Cooperation and engagement by the United States, Moscow and Kiev, as well as London, resulted in the 1994 Trilateral Statement agreed to by the United States, the United Kingdom, and Russia to respect Ukraine’s territorial integrity. As a result, the last strategic nuclear weapons in Ukraine returned to Russia in 1996. Russia has now violated these commitments, posing questions about the value of security commitments provided by the United States and other major powers in the context of nonproliferation efforts. Russia’s blatant violation on this pledge, and Washington’s inability to enforce the same, has raised doubts about other commitments linked to nonproliferation, something that helps explain recent steps by the United States to expand air flights of F-16s and AWACS aircraft to Poland and Romania. New NATO members are understandably asking these tough questions of the alliance, necessitating a viable US response.

These concerns, however, are not relevant only to the history of the 1990s. The commitments to Ukrainian security also played a major role in the recent removal of highly enriched uranium from Ukraine. In fact, one reason Ukraine may have been willing to return the Russian nuclear weapons to Russia in the 1990s was the knowledge that over 230 kilograms of highly enriched uranium remained in the country. US officials had tried unsuccessfully for over 2 decades to convince Ukrainian officials to have this material shipped out of the country, knowing that under the surface some Ukrainian officials consider this material a kind of nuclear insurance policy.

The last of these materials were removed in 2012, as part of the Nuclear Security Summit process launched by President Obama in 2010. Direct and often repetitive negotiations with the now deposed President Viktor Yanukovych convinced Ukraine finally to ship the material out of country in between 2010 – 2012. In exchange, Ukraine received less sensitive nuclear material and advanced reactor technology that can be used in civilian applications, but not for weapons. The fact that less than two years later the country is facing upheavals validates the attention given to the issue by the President, Vice President and the leaders on the National Security Council.

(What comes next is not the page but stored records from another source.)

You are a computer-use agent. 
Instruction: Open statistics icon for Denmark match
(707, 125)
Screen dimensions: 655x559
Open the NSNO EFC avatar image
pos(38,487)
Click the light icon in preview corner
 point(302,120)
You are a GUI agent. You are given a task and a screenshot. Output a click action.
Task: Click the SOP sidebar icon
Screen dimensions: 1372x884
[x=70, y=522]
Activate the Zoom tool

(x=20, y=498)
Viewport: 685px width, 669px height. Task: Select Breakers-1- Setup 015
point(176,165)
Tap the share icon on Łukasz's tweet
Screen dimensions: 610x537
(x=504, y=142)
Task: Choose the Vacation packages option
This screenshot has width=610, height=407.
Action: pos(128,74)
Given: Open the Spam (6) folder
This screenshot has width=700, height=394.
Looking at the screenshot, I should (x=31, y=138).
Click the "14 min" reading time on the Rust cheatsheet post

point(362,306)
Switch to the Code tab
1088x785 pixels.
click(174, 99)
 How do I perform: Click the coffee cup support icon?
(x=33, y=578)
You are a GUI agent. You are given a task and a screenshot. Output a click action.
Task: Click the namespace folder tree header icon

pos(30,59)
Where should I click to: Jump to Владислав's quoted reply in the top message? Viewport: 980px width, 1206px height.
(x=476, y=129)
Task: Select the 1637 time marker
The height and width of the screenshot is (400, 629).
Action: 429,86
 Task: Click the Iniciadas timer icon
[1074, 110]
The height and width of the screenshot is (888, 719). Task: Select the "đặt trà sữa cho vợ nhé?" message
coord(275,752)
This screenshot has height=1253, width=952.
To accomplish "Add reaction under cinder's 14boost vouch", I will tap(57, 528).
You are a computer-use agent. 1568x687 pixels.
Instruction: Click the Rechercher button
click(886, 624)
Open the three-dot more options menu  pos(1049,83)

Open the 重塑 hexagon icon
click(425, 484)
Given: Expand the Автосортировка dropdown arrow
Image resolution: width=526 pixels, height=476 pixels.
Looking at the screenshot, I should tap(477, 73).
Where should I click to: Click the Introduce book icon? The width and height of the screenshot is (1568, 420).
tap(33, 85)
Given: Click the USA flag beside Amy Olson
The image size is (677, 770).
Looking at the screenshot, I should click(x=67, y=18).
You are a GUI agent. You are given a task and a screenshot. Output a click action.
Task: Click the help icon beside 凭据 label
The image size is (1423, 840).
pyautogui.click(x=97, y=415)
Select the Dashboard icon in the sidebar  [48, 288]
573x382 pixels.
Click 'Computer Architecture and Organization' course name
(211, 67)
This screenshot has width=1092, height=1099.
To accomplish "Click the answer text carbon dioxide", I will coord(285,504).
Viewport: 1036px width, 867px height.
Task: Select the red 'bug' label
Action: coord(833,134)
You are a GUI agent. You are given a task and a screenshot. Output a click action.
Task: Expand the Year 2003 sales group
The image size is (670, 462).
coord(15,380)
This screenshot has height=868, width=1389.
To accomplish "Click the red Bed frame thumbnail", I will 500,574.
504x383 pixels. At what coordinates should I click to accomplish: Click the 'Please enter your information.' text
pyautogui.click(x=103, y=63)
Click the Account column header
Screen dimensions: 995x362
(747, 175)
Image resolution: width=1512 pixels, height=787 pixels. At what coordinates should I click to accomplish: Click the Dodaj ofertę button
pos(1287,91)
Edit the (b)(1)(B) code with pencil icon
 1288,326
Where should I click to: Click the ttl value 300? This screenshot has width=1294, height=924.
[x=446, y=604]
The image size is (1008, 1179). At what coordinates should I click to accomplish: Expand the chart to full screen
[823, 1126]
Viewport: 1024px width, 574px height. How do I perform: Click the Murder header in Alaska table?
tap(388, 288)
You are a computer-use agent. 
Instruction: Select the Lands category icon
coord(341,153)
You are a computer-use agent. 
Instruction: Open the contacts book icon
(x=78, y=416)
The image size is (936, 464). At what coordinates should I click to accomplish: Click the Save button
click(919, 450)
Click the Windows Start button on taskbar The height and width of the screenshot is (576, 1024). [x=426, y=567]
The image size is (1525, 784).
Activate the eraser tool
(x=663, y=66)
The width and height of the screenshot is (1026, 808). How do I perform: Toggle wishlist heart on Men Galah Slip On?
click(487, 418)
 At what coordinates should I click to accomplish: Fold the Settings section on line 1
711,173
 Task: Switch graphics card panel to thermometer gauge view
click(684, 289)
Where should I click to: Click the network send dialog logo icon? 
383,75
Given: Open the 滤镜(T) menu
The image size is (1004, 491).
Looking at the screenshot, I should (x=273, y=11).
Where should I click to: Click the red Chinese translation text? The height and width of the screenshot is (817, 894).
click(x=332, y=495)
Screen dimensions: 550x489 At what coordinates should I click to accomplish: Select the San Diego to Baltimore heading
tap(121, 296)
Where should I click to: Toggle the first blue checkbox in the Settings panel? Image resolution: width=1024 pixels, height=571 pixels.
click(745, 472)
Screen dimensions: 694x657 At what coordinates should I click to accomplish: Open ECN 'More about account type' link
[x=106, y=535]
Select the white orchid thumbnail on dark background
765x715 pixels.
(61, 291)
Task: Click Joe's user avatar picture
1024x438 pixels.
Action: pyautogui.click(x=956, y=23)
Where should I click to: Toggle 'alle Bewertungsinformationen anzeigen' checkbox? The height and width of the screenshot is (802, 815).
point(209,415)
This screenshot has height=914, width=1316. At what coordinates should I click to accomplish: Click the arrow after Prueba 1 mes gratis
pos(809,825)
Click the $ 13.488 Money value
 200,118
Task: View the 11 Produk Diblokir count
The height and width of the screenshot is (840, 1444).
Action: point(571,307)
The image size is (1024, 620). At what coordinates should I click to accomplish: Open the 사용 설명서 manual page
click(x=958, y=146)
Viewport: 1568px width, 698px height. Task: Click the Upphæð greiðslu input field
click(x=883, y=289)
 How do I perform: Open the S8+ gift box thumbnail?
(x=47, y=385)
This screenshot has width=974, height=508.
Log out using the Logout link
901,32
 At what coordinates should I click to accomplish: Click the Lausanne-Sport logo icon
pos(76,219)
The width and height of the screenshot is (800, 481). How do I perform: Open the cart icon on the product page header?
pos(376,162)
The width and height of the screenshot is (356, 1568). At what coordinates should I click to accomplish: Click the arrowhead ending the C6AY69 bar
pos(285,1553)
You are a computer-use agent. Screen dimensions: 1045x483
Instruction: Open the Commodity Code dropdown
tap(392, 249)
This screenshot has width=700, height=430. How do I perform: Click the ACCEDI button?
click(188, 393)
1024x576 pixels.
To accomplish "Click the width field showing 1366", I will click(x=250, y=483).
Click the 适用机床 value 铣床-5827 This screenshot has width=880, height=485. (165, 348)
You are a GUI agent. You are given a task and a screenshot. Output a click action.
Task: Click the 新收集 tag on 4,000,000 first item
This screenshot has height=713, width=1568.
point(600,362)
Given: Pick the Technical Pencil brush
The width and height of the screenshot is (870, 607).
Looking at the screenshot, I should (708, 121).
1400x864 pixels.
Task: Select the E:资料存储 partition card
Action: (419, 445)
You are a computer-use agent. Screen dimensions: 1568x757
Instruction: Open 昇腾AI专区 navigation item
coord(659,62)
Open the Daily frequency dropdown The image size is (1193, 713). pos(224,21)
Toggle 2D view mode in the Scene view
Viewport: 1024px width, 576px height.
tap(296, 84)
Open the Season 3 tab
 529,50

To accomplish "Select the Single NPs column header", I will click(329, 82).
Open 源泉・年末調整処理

What Are Commitments Worth

Russia, in violating its commitments to respect Ukraine’s territorial integrity has put its leadership position in nonproliferation efforts very much in doubt. Likewise, the Obama Administration now needs to decide how far it is willing to go in backing up its own commitments to Ukraine’s integrity, with uneasy new NATO members watching closely. And as the United States and its allies struggle to determine an appropriate response, we would do well to remember that even during the worst days of the cold war, the United States and Russia maintained close cooperation on key nonproliferation issues – something that still serves the hard security interests of both countries. This was true even in the immediate aftermath of the Cold War when the disintegration of the Soviet Union threatened to undermine the entire system of nonproliferation.

The challenges ahead are multiple. One of the most difficult is how can Washington ensure that Moscow pays a sufficient price for its unlawful and dangerous actions without creating more instability and losing Russia’s needed cooperation in other areas, including ongoing nuclear negotiations with Iran. And can such a balance be maintained without undermining the value of security commitments, such as those given to Ukraine in the 1990s to convince them to return nuclear assets to Russia? White House officials are clearly trying to walk this line, knowing that legitimate concerns about what Moscow has done must be weighed against the need to maintain Moscow’s cooperation on Iran’s nuclear program. And while Moscow cannot ensure the success of talks with Iran, they can ensure their failure – even if doing so is not in Russia’s own strategic interests. It was mutual interest that led former Cold War enemies to cooperate in removing nuclear weapons from Ukraine, and it is this mutual interest in preventing a nuclear Iran that must continue to moderate US-Russian behavior in Ukraine and elsewhere.